Dias após denunciar que um trabalhador teria sido agredido por um gerente chinês na unidade da Midea em Pouso Alegre (MG), o Sindicato dos Metalúrgicos de Pouso Alegre e Região afirmou ter recebido uma série de novas denúncias sobre as condições de trabalho na fábrica.
Segundo a entidade, os relatos incluem casos de assédio moral, assédio sexual, cobrança excessiva por metas e restrições ao uso do banheiro. O sindicato afirma que, entre os episódios mais graves, uma funcionária teria urinado nas próprias roupas por não conseguir autorização para deixar o posto de trabalho, enquanto outra teria defecado nas vestimentas após também não conseguir ir ao banheiro.

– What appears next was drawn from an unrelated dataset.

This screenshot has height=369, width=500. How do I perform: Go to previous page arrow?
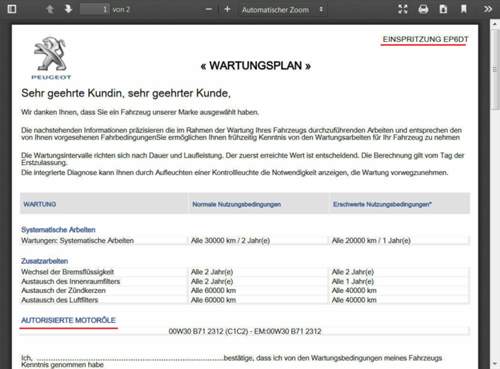coord(50,9)
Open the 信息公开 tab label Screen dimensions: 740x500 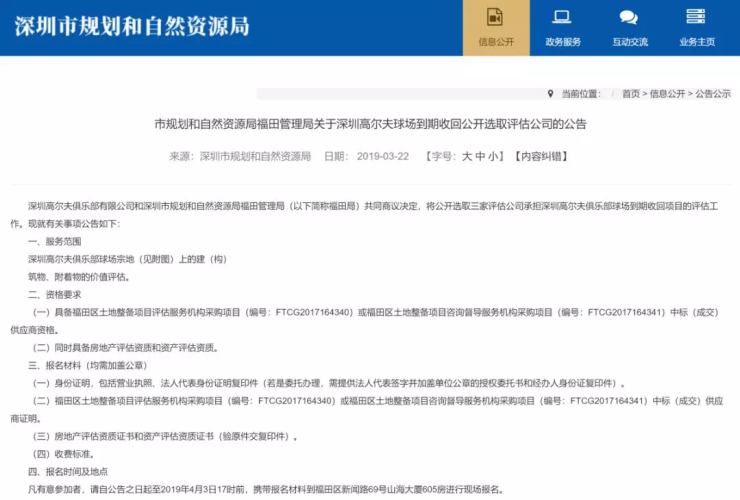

A empresa, por sua vez, negou irregularidades e informou que as linhas de produção operam com um protocolo estruturado de pausas, garantindo dois intervalos durante a jornada e um sistema de funcionários de apoio para substituir operadores quando há necessidade de pausas adicionais.
A Midea também declarou que participa da comissão criada para acompanhar a apuração das denúncias e reiterou, em nota, que o respeito à dignidade, à saúde e ao bem-estar dos colaboradores é um dos pilares de suas operações.